Au cœur de la Drôme se cache un édifice fabuleux, sorti des songes d’un facteur. À Hauterives, le Palais idéal du facteur Cheval raconte l’histoire d’un homme, autodidacte et ambitieux, qui mis tout en œuvre pour aller au bout de ses idées les plus folles.

Mais qui est-il, ce facteur Cheval ?

Joseph-Ferdinand Cheval n’a pas le parcours d’un artiste ordinaire. Né en 1836 dans une famille modeste de la Drôme, il est boulanger avant de devenir facteur rural en 1867. Au cours de sa tournée quotidienne, il pouvait lui arriver de marcher 10 heures par jour, sur des longues distances allant jusqu’à 40km. Cela n’effraie pas Joseph-Ferdinand Cheval. Le salaire, bien que modeste, est fixe, et durant ses longues marches, il peut s’abandonner à ses rêveries. La vie n’a pas été tendre avec lui, il a connu de nombreux deuils familiaux. La perte de sa femme Rosalie en 1873 le laisse dévasté et désemparé, incapable de veiller sur leur fils de 7 ans. Il trouve pour seule consolation son travail, et surtout la nature qu’il arpente avec ardeur du matin au soir.

Les revues et magazines auxquels sont abonnés certains de ses clients piquent sa curiosité, et les merveilles du monde entier qu’il y découvre l’enchantent. Parmi eux, le Magasin pittoresque, revue encyclopédique dont on trouvera quelques numéros dans sa bibliothèque. Malgré une éducation rudimentaire, Joseph-Ferdinand Cheval a un esprit vif et une imagination bouillonnante. Son goût naturel pour la réflexion et le questionnement permanent de la vie a été nourri par ses lectures. La rencontre de la franc-maçonnerie, par le biais de son oncle, a certainement eu une influence déterminante sur sa pensée.

Il y avait un rêve, qui le hantait depuis des années, dans lequel il avait « bâti un palais, un château ou des grottes, je ne peux pas bien vous l’exprimer ; mais c’était joli, si pittoresque que dis ans après il avait resté dans ma mémoire, que je n’avais jamais pu me l’arracher… ».

La première pierre

« Un jour du mois d’avril 1879, en faisant ma tournée de facteur rural à un quart de lieue avant d’arriver à Tersanne. Je marchais vite, lorsque mon pied accrocha quelque chose qui m’envoya rouler quelques mètres plus loin. Je voulus en connaître la cause. Je fus très surpris de voir que j’avais fait sortir de terre une pierre à la forme si bizarre, à la fois si pittoresque que je regardais autour de moi. Je vis qu’elle n’était pas seule. Je la pris et l’enveloppait dans mon mouchoir de poche et je l’apportais soigneusement avec moi me promettant bien de profiter des moments que mon service me laisserait libre pour en faire provision. »

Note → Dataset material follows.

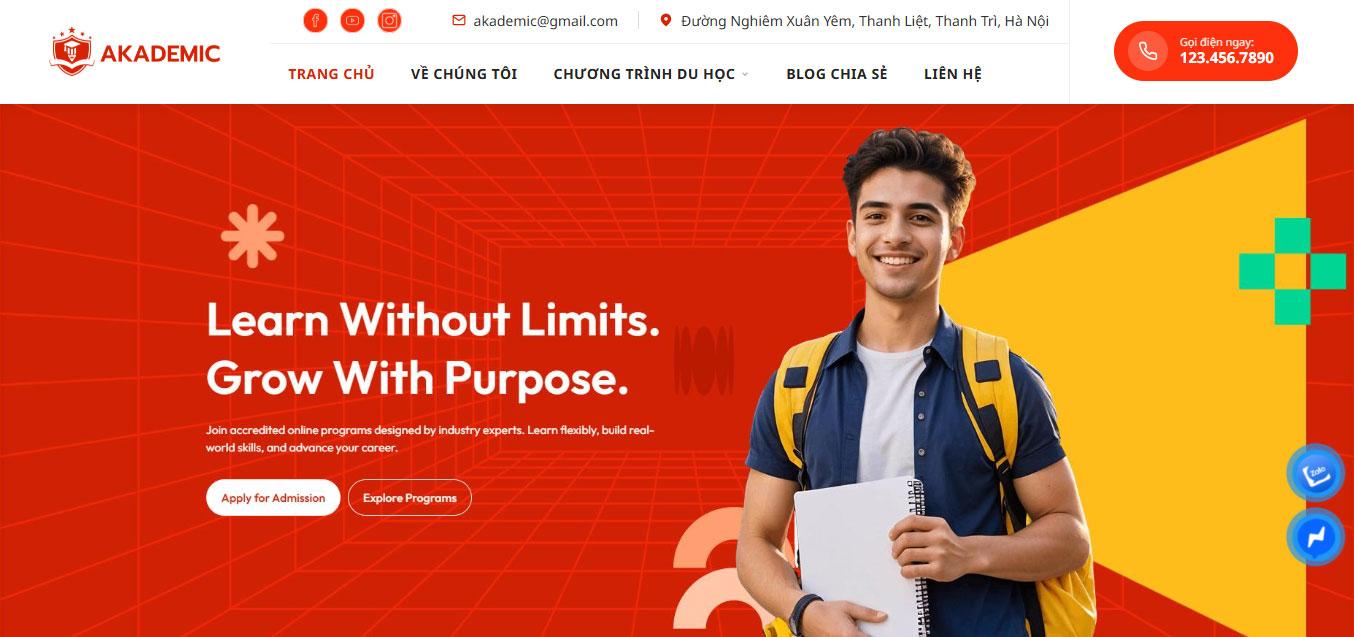The width and height of the screenshot is (1354, 637).
Task: Open the Trang Chủ menu item
Action: [x=331, y=74]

C’est à l’âge de 43 ans que Joseph-Ferdinand s’autorise enfin à donner corps à son rêve et que sa vie bascule. Cette « pierre d’achoppement » comme il la surnomme, est le point de départ de la plus grande aventure de sa vie. Elle lui évoque le palais de son vieux rêve. Désormais, chaque tournée est l’occasion pour lui de trouver les pierres qui lui permettront de construire ce monument. Matin, midi, soir, il ouvre l’oeil et ramasse les pierres qui serviront à bâtir son palais imaginaire. La nuit, à la lumière tremblotante de sa lampe de pétrole, il sculpte ses rêves.

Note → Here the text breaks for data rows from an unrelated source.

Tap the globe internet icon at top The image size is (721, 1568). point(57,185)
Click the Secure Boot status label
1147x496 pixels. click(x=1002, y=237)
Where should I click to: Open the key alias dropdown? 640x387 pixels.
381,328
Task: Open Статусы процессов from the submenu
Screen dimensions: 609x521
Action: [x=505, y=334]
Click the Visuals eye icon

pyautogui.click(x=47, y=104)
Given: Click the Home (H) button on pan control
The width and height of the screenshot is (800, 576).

« Je me suis dit : puisque la nature veut faire la sculpture, je ferai la maçonnerie et l’architecture. »

Le travail d’une vie, le travail d’un seul homme

« 1879-1912 : 10 000 Journées, 93 000 Heures, 33 ans d’épreuves. »

C’est ce que gravera le facteur Cheval sur la façade nord de son monument, lorsque celui-ci sera enfin achevé. 33 ans à construire, seul et en véritable autodidacte, un palais unique au monde, entièrement sorti de son imagination. Le visiteur qui le découvre est happé par l’immense profusion de détails et par la singularité de cette œuvre qui n’obéit à aucune règle, aucun courant artistique. Des animaux de tous les pays y côtoient des créatures fantastiques et mythologiques, au sein d’architectures venues d’Orient, d’Asie, et même de civilisations anciennes telles l’Égypte antique. Lui qui n’a jamais voyagé, a su trouver l’inspiration au cours de ses lectures, tout en s’affranchissant de tous les codes. La richesse du décor accompagne la richesse des techniques et des matériaux. Il utilise uniquement ce qu’il trouve dans la nature : grès, silex, coquillages, quartz noir, calcaire… Ses seules dépenses se font dans la chaux et le ciment.

Suivant sa vision personnelle et au prix d’un travail acharné, à la seule force de ses bras, le facteur devient artiste. Prenant doucement confiance en lui, il s’essaye même à la poésie, lorsqu’il grave en 1906 dans tous les recoins du palais des petites phrases de sa composition, tantôt poèmes, tantôt indications ou mises en garde pour le visiteur… L’écriture est simple, spontanée, parfois avec quelques fautes d’orthographes… Plus encore que par les sculptures, j’ai été bouleversée par ces mots, qui surgissent et qui marquent le lieu de l’âme du facteur…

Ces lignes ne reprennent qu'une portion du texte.